Friday, August 2, 2013

Is Moving Towards a Solution for Establishing Genealogical Data Communication Standards Possible?

In a recent post, I outlined a very few of the challenges confronting genealogists as a result of the insular nature of the various commercial genealogical database programs both desktop and online. One original effort in this regard was the establishment of GEDCOM which was first released in Version 1.0 back in 1984. There has been a lot of technological water under the bridge since 1984 and all subsequently released Versions of GEDCOM were ended with the release of Version 5 in 1996. There were a few proposed changes made up until 2001 but there was never a version 6 released.

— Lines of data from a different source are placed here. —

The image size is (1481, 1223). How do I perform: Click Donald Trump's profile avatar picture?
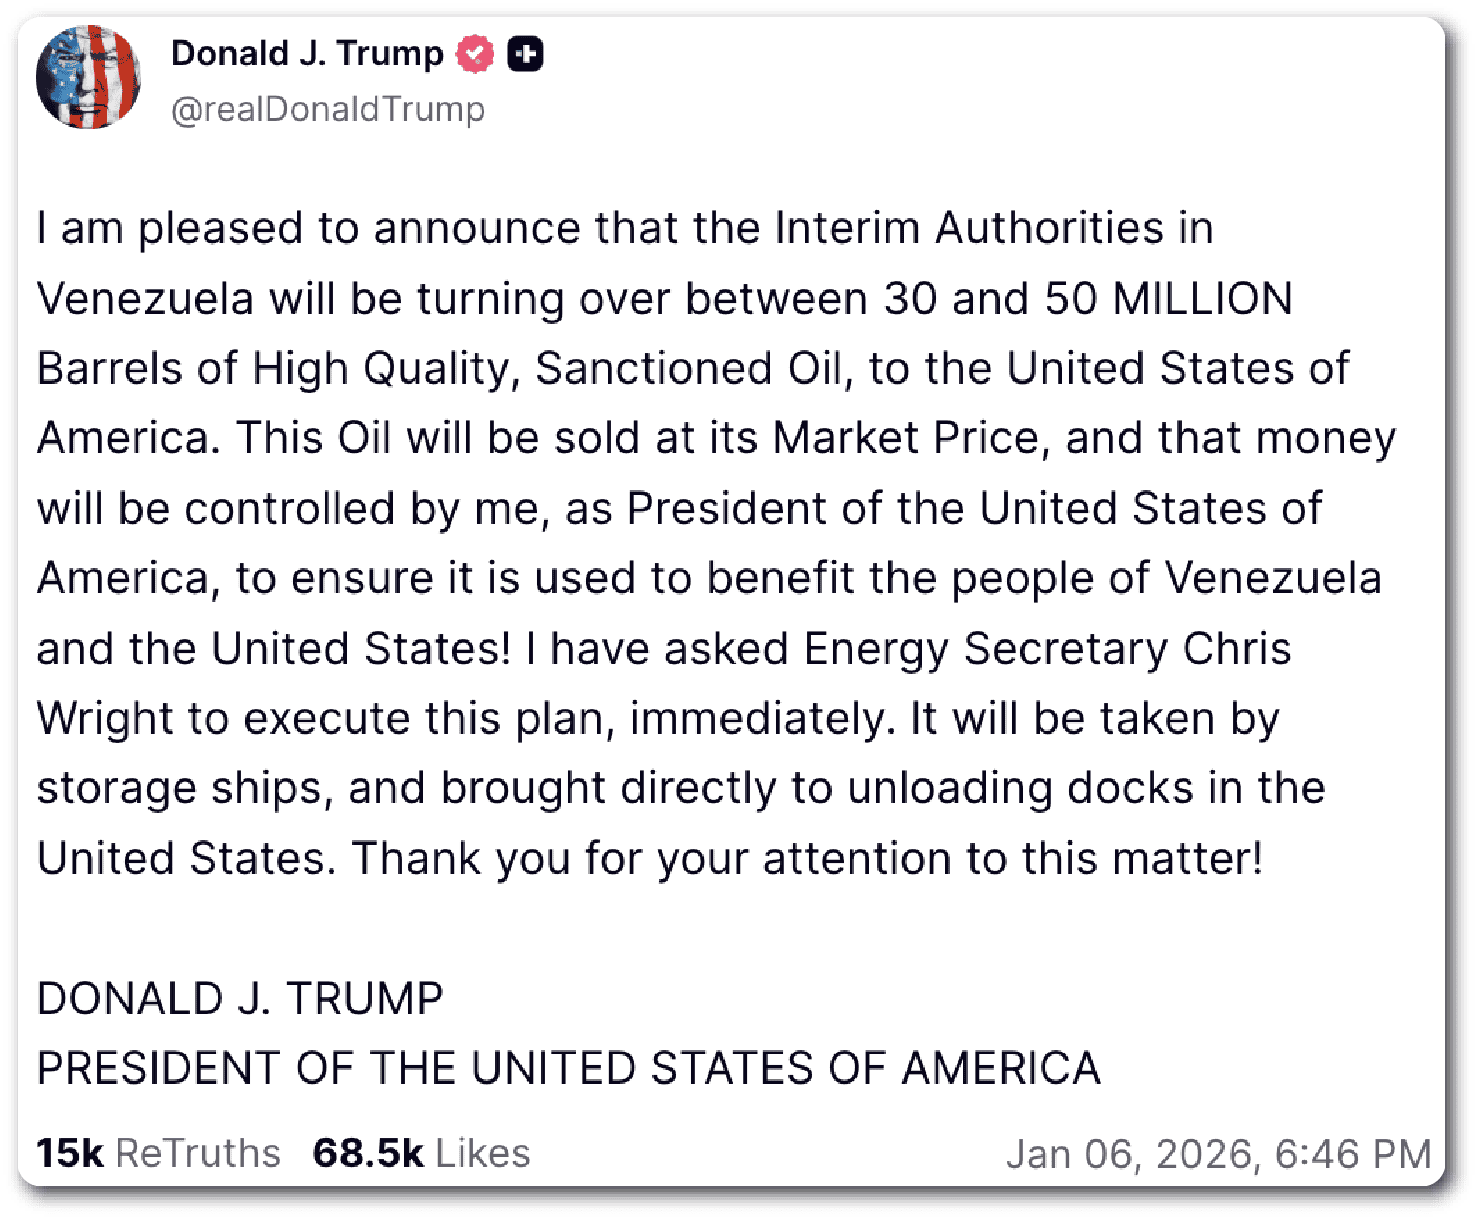pos(88,78)
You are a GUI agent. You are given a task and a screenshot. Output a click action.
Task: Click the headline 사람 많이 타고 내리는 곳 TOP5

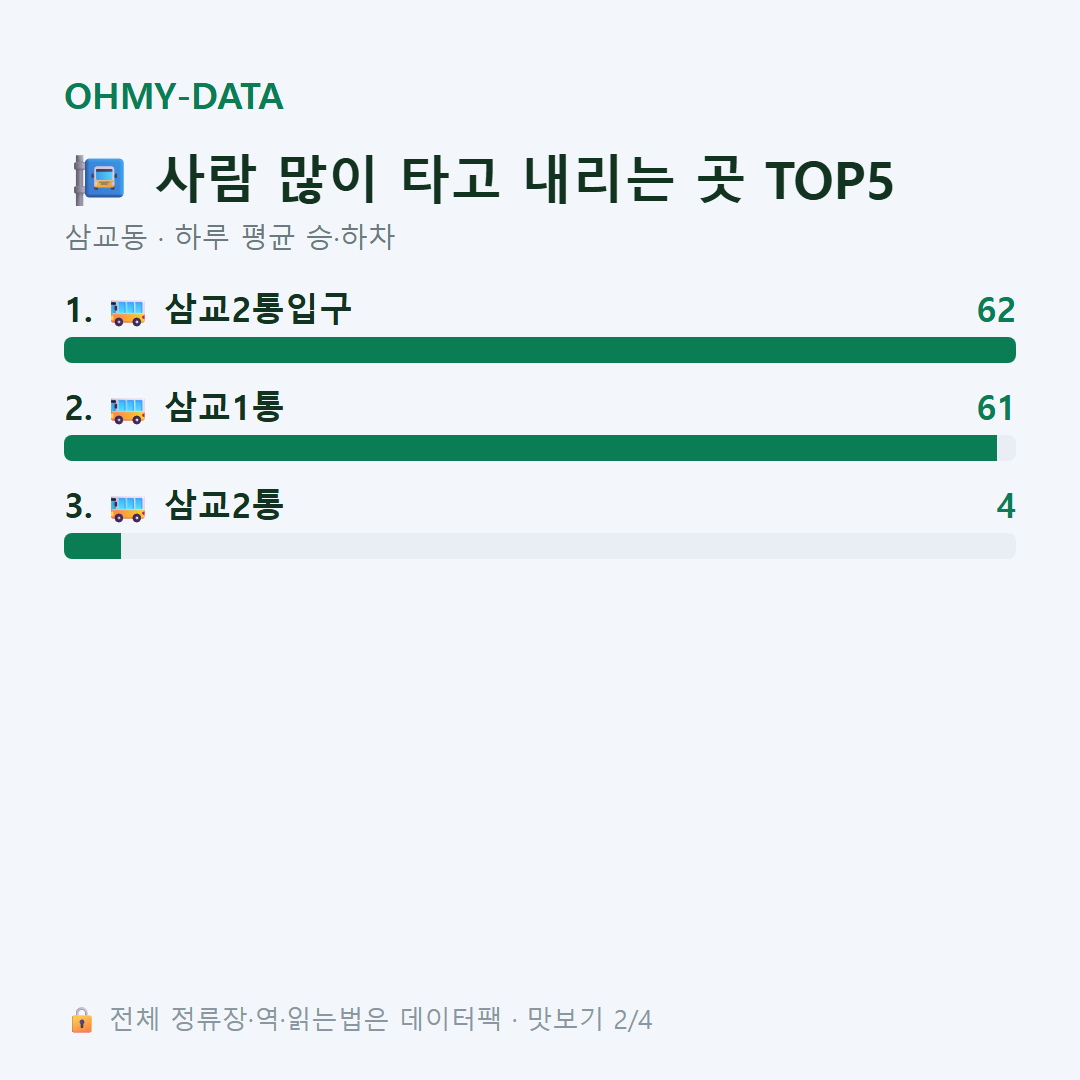coord(524,180)
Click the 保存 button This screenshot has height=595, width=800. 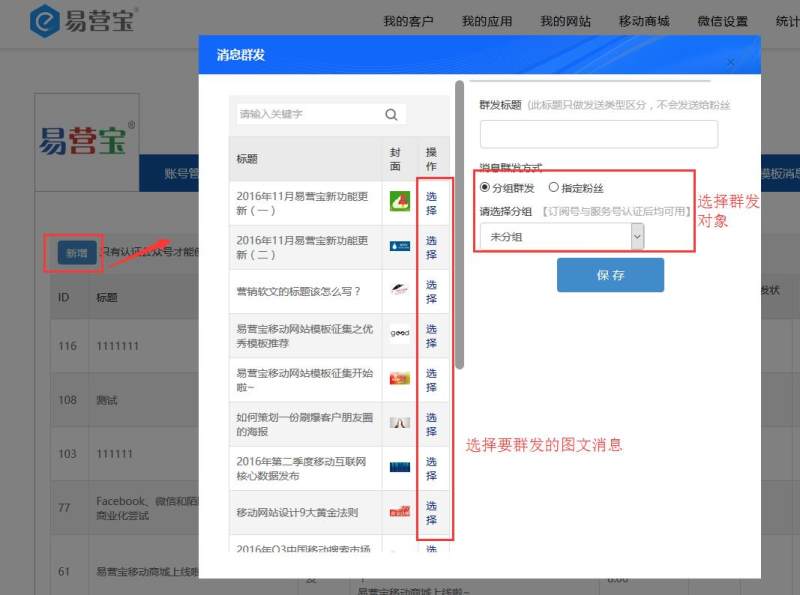coord(610,275)
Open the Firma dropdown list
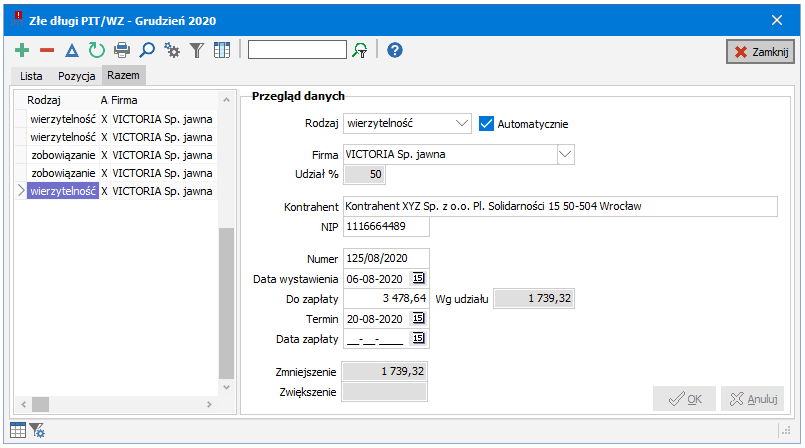Image resolution: width=805 pixels, height=448 pixels. click(566, 154)
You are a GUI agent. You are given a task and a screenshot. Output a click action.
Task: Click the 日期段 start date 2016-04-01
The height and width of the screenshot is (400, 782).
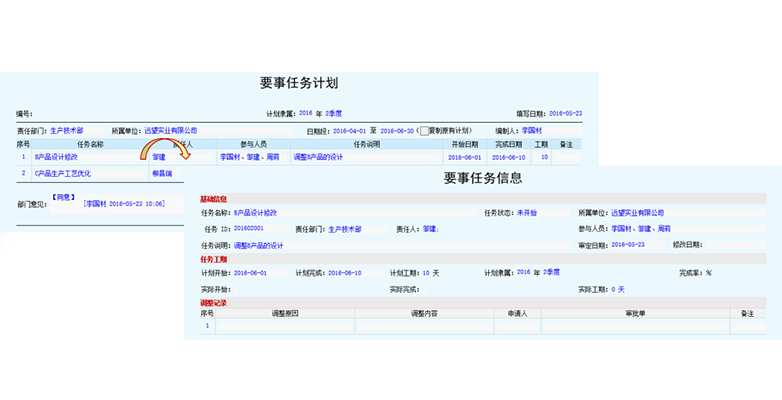tap(350, 130)
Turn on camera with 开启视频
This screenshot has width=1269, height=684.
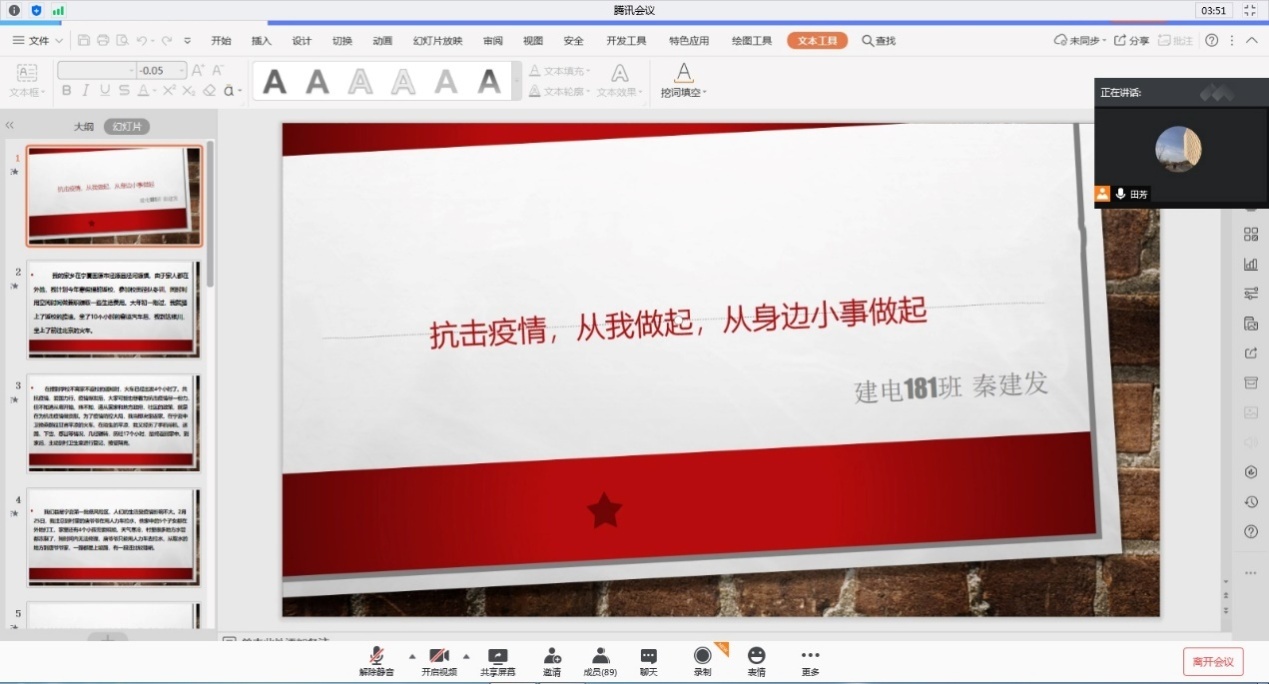438,661
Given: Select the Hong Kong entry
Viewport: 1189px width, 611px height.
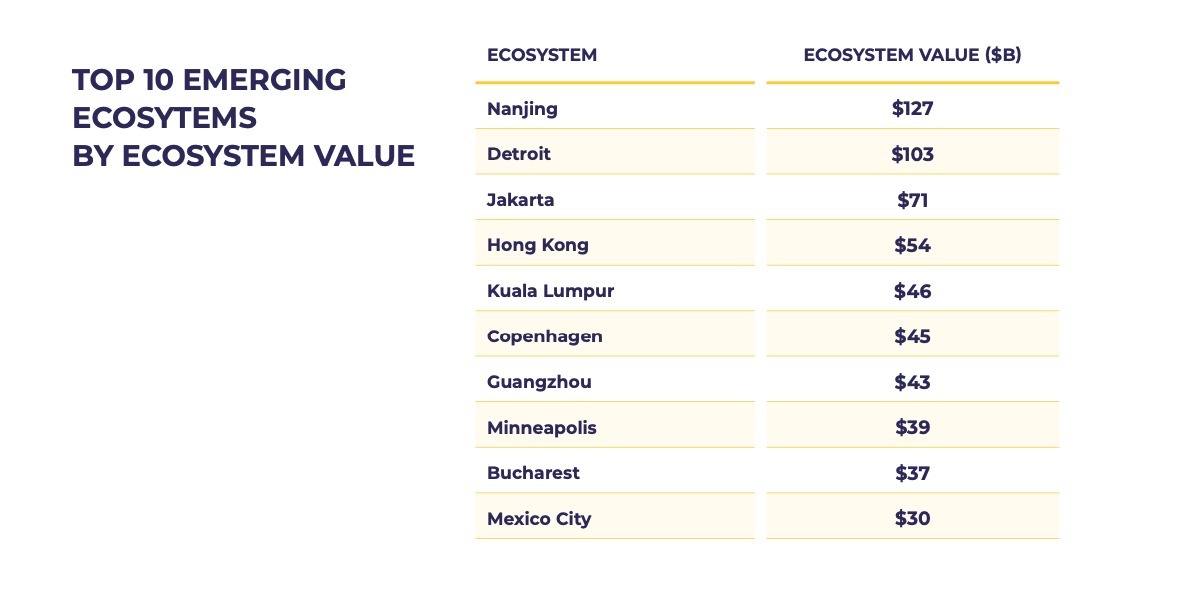Looking at the screenshot, I should click(x=538, y=245).
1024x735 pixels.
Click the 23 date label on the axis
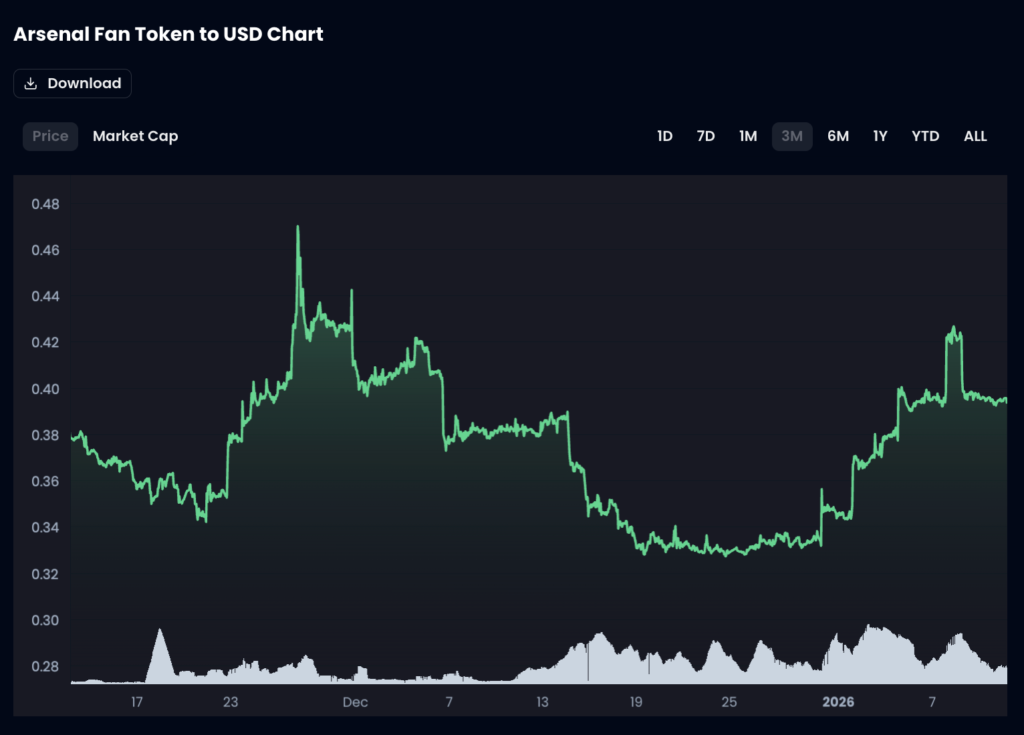(230, 702)
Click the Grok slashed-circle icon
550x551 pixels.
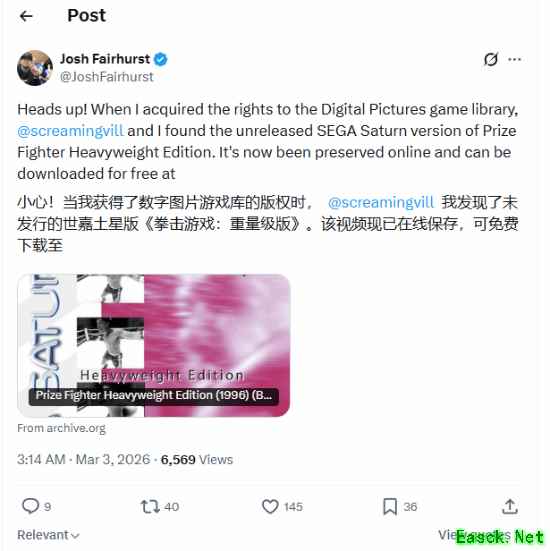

If I were to revert to my legal jargon, I would say that the cause of action is not ripe for adjudication. It appears to me that the focus of the programmers and technicians addressing the issue of file transfer parameters are jumping ahead of the underlying, unresolved issues that have yet to be discussed and decided by the genealogical community. In fact, such agreement may not even be possible given the disparity of opinions and dynamics of the community. The conditions that allowed for a de facto standard back in 1984, simply do not exist today. At the time, FamilySearch was in a dominant position to propose a standard to a newly and at the time, barely online genealogical community. In 1981, there was no Internet. It was only in 1981 that the Internet protocol suite (TCP/IP) was standardized, and consequently, the concept of a world-wide network of interconnected TCP/IP networks, called the Internet, was was conceptualized. There were no major international commercial databases. The idea of digitizing all of the world's records was not even a possibility. Additionally, the concept of sharing data between different types of computer programs was in its infancy. The idea of commercializing the Internet was not made possible until 1995, when the NSFNET was decommissioned. To give a dramatic illustration of the changed conditions; in 1996 Infobase's parent company, Western Standard Publishing, purchased Ancestry, Inc. In other words, the company we now know as with its huge database of genealogical sources, did not even exist at the time the GEDCOM standard had its last update.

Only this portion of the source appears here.